Kelly Fleming
MW 3:30 to 4:30 p.m. and F 10:30 to 11:30 a.m.
Kelly Fleming specializes in the literature and culture of the long eighteenth century (1660–1820), with an emphasis on gender and sexuality. Her research and teaching focus on the intersections of literature, material culture, law, politics, and empire. Her book project, Ornaments of Influence: Fashion Accessories and the Work of Politics in Eighteenth-Century British Literature (under advanced contract with UVa Press), is a literary history of structural sexism. Reading politics and literature through the trope of metonymy, it explores how literary representations of women’s accessories record their simultaneous exclusion from political institutions and inclusion in political culture in Britain and Ireland from 1660 to 1832.
Degrees
2019 — Doctor of Philosophy from University of Virginia
2013 — Master of Arts from Boston College
2011 — Bachelor of Fine Arts from Emerson College
Selected Awards & Fellowships
Monticello College Foundation & Andrew W. Mellon Foundation Fellowship at the Newberry Library, 2020–2021.

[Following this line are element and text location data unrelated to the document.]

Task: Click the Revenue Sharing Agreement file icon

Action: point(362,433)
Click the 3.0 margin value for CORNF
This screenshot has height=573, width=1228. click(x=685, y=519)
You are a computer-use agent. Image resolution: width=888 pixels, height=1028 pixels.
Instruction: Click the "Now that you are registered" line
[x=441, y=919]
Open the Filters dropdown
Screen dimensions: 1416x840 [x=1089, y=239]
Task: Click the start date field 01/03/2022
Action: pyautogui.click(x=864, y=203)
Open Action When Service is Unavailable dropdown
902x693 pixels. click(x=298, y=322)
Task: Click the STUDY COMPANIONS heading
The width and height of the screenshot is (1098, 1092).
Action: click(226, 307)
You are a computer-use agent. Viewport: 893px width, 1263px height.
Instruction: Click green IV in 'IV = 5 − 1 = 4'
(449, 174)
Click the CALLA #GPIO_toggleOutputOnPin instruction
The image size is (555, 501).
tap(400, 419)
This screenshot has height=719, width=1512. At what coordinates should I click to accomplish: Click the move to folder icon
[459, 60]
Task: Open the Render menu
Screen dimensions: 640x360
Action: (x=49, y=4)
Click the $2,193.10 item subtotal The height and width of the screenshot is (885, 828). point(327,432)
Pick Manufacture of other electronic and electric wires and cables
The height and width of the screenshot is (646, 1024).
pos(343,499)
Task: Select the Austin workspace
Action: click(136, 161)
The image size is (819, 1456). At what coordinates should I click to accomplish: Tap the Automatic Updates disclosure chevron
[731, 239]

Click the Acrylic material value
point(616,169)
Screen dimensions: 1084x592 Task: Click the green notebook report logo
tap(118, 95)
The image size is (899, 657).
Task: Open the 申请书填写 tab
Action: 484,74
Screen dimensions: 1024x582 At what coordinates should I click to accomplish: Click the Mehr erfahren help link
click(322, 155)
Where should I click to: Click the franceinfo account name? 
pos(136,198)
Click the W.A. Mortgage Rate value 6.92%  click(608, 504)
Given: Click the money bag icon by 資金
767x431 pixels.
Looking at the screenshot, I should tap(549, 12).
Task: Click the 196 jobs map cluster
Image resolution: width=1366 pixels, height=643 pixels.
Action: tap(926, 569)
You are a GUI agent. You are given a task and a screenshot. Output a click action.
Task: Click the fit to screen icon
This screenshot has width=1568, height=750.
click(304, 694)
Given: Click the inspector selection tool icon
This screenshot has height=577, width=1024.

The Lewis Walpole Library/ASECS Library Fellowship, 2018.
The Hemlow Prize in Burney Studies, 2013.
Publications
“Helen Maria Williams on Militancy: Women’s Anger and Political Change in Letters from France (1790, 1796),” Literature Compass 22 no. 2 (June 2025):1–9.
“Material Culture” in Jonathan Swift in Context, eds. Joseph Hone and Pat Rogers (New York: Cambridge University Press, 2024)
“Lady Delacour’s Electioneering Rage,” Tulsa Studies in Women’s Literature 42 no. 1 (Spring 2023):35–65.
“The Politics of Sophia Western’s Muff,” Eighteenth-Century Fiction 31 no.4 (Summer 2019): 659–684.
“The Things of Masquerade in Frances Burney’s Cecilia and The Wanderer,” The Burney Journal 14 (2017): 24–40.